Friday, February 23, 2007

New Family of Nokia Xpressmusic

Nokia 5300 Xpressmusic

The Nokia 5300 is billed as a music phone, the latest attempt by the mobile giant to take a share (however small) of the MP3 player market. The 92.4 x 48.2 x 20.7 mm mobile is certainly a departure from the highly stylised black sleek fashion phones with its funky white with red stripes and strange rubberised buttons and grips.
First impressions count and when the Nokia 5300 arrived at the offices for review it drew a mixed reaction with those who liked the N80 and N72 suggesting this was a child's toy, yes because this phone is plasticky look but it is remainder feeling it was a bold design and a fresh approach. The 5300 is another slider phone with what feels like a rugged build quality and this model has a certain chunkiness about it which is in part helped by the rubberised buttons which feel industrial to the touch.
The screen is a decent size with a QVGA 320 x 240-pixel resolution and a very clear and bright display, the GUI is standard S40 stuff but for a non smartphone this is about the best Nokia have to offer. As a basic everyday phone the tri band system seems good enough and our tests proved that it held calls like a mobile Jack Russell. The full range of data service are available with HSCSD/CSD and GPRS and these combined with basic PIM functions of the Series 40 operating system mean you can pick up email and browse the web. although the 5300 isn't exactly a phone for business.
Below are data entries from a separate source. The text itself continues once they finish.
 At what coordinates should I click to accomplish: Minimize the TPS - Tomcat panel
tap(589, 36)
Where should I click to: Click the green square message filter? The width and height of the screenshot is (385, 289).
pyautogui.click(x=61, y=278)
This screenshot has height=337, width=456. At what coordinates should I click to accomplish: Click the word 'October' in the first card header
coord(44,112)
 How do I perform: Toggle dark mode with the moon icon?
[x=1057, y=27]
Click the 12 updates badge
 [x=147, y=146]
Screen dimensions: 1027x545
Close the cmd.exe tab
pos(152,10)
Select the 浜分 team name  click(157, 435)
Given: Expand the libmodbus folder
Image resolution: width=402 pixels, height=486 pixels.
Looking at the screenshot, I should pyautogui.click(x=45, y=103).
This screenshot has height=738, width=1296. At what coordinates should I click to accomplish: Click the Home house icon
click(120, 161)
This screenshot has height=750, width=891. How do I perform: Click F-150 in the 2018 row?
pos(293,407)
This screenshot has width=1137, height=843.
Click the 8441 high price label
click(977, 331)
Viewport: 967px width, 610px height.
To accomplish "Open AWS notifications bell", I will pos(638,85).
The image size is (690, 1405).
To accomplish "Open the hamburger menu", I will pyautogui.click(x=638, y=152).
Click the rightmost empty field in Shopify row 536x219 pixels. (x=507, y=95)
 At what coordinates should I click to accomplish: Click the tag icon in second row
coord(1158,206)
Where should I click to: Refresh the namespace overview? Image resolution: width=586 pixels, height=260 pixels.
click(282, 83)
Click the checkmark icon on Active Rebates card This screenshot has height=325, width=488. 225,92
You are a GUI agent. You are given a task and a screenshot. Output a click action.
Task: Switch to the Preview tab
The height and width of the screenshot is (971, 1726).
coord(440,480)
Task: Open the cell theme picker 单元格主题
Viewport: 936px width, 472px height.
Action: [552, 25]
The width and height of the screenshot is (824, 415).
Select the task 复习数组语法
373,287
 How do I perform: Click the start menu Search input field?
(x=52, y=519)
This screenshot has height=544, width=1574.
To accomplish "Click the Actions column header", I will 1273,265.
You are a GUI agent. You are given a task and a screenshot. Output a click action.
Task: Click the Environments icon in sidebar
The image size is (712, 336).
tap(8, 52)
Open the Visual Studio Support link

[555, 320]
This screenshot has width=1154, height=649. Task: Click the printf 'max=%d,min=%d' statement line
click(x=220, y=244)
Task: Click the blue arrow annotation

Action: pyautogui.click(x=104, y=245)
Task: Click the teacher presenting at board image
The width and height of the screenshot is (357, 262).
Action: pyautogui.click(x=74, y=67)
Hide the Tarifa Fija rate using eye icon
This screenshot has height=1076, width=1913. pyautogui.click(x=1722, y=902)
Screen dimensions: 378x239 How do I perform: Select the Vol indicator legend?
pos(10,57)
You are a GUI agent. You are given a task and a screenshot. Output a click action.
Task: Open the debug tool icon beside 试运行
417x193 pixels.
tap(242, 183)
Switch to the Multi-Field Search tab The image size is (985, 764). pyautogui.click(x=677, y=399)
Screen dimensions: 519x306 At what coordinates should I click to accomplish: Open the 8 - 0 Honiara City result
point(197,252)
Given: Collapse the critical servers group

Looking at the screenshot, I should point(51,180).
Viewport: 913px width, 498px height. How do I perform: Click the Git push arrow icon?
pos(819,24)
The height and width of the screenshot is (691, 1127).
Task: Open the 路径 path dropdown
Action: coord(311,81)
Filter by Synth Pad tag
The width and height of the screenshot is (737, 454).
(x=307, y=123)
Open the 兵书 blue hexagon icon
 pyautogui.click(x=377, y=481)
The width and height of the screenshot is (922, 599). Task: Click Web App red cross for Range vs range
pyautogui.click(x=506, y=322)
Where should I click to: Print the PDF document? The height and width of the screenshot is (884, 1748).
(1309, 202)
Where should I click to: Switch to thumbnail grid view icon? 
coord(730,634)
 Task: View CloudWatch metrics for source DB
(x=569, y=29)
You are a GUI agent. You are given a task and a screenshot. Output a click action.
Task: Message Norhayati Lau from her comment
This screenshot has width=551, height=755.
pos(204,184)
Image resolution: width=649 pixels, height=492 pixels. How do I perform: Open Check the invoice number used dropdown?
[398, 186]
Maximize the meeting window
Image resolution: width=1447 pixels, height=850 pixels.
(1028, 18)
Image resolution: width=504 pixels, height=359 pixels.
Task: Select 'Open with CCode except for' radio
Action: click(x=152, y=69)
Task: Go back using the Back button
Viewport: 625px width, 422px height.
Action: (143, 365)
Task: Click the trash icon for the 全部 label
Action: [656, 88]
You'd look pretty weird with the humbug inspired design phone clamped to your ear in the boardroom. Instead the device is clearly targeted at the teenage market where multimedia and games combined with messaging are king. Multimedia and the express music phone is this models big selling point and support for MP3, Midi, AAC, AAC+, ACC+, and WMA formats make for a powerful media device that can play non DRM iTunes tracks along with MP3 and files from Windows Media player. This sadly is where Nokia get it a little wrong when compared to the Walkman branded mobiles from Sony Ericsson. the 5300 does not come with an internal hard drive and the internal storage that is free for users is a measly 5mb, barely enough to store 1 track encoded at 192kbps.

Instead Nokia rely entirely on the microSD card slot and the provided 256mb card for all the multimedia storage, this seems a bit daft given all the heavy promotion. You can specify a 2gb card although this will set you back between £35 and £40. Should you exhaust your MP3 collection there is always the standard Nokia FM radio.
Operation of the media player is simple through use of the dedicated buttons alongside the screen, these allow you to skip / play and pause easily as well as adjust the volume level. Used in conjunction with the excellent media player GUI it is almost as easy to use as the Sony Ericsson W850i but neither come close to being an iPod. You also get a 1.3 mega pixel camera mounted in the rear of the phone which can take both pictures and short videos, the latter of which can be used as ringtones.

A strange and highly annoying decision for a music phone is Nokia's instance of providing a headset that requires its own plug system and not providing a standard 3.5m jack socket. So we were forced to perform all of our tests using the HS-47 headset supplied with the 5300 or to use the adaptor block to use standard earphones. Once again a compromise between either mediocre sounds or extra bulk and another "extra" that is easily lost.
In part this explains the average results from our review of the media player, the software is good as we have seen in previous models with an intuitive GUI and quick access in a logical layout to the stored tracks. The let down is the sound quality which sounds decidedly flat even when testing using Fatboy Slim tracks which are not normally "flat". On the Nokia earphones it sounds pretty bad and nothing like a good MP3 player, using our Shure E2C's and the adaptor things get a bit better but mp3 standard software provided by Nokia, 5300 fails to drive them properly not like Walkman phone by Sony Erricson headphone.
The last element we checked was the battery life, standby is quite good if you remain in a reasonable coverage area with more than 2 bars shown, we got close on 4 days with minimal calls and the music player will run for around 14 hours before killing the battery.
Overall the Nokia 5300 music phone is a mixed bag, as a phone it is a bit chunky and the styling will not be to all tastes. As a music player it works well but is let down by limited storage provided on microSD and the failure (yet again) to house a native 3.5mm stereo jack on the phone, instead relying on extra adaptors. A shame really as the crown of the "ultimate walkman phone" is still up for grabs.